Interpretable Graph Neural Networks with Counterfactual Analysis for Sustainable Chemical Transformations
Keywords:
Graph Neural Network; Interpretability; Counterfactual Analysis; Catalyst Design; Sustainable Chemical TransformationAbstract
Sustainable chemical transformation plays a vital role in achieving carbon neutrality and promoting green development, with catalyst design being a key factor. Traditionally, developing new catalysts involves expensive and time-consuming trial-and-error experiments or computational modeling. Although machine learning methods have recently shown promise in speeding up the process, their "black-box" nature often makes it difficult to understand how they work or to design better catalysts based on their predictions. To overcome this challenge, our study introduces a new framework that combines the transparency of Graph Neural Networks (GNNs) with counterfactual analysis. This combination helps uncover the complex links between a catalyst's structure and its performance. Specifically, we built a GNN model capable of accurately predicting both the activity and selectivity of catalysts. We used the selective transformation of biomass-based molecules—like 5-hydroxymethylfurfural—on different metal catalysts as our test case.

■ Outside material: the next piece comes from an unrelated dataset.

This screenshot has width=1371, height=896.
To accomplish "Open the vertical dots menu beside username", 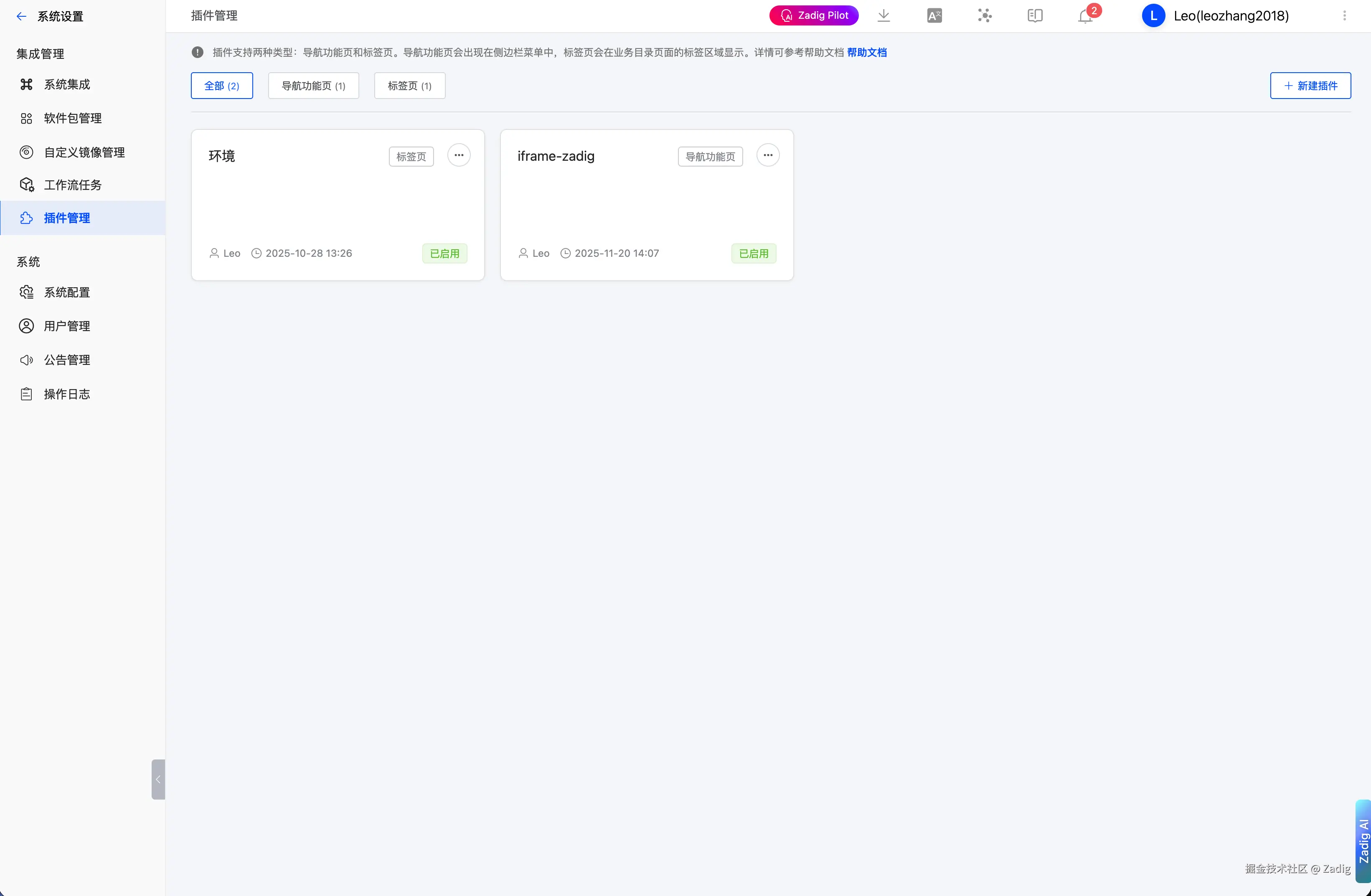I will 1344,15.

To enhance interpretability, we incorporated Grad-CAM and attention mechanisms, allowing the model to visually highlight important atomic sites and structural features that influence how well a catalyst works. On top of that, we used counterfactual analysis to answer a key question: "What small changes to the catalyst’s structure would make it perform better?" This technique introduces targeted, minimal modifications to the catalyst model to reveal what improvements could be made, offering practical insights for rational catalyst optimization. Our findings show that combining GNN interpretability with counterfactual thinking not only delivers accurate performance predictions but also uncovers structural insights that might go unnoticed by traditional chemical reasoning. This data-driven approach presents a promising path forward in the quest for smarter, greener catalysts—dramatically lowering research costs and speeding up the discovery of efficient and eco-friendly catalytic materials.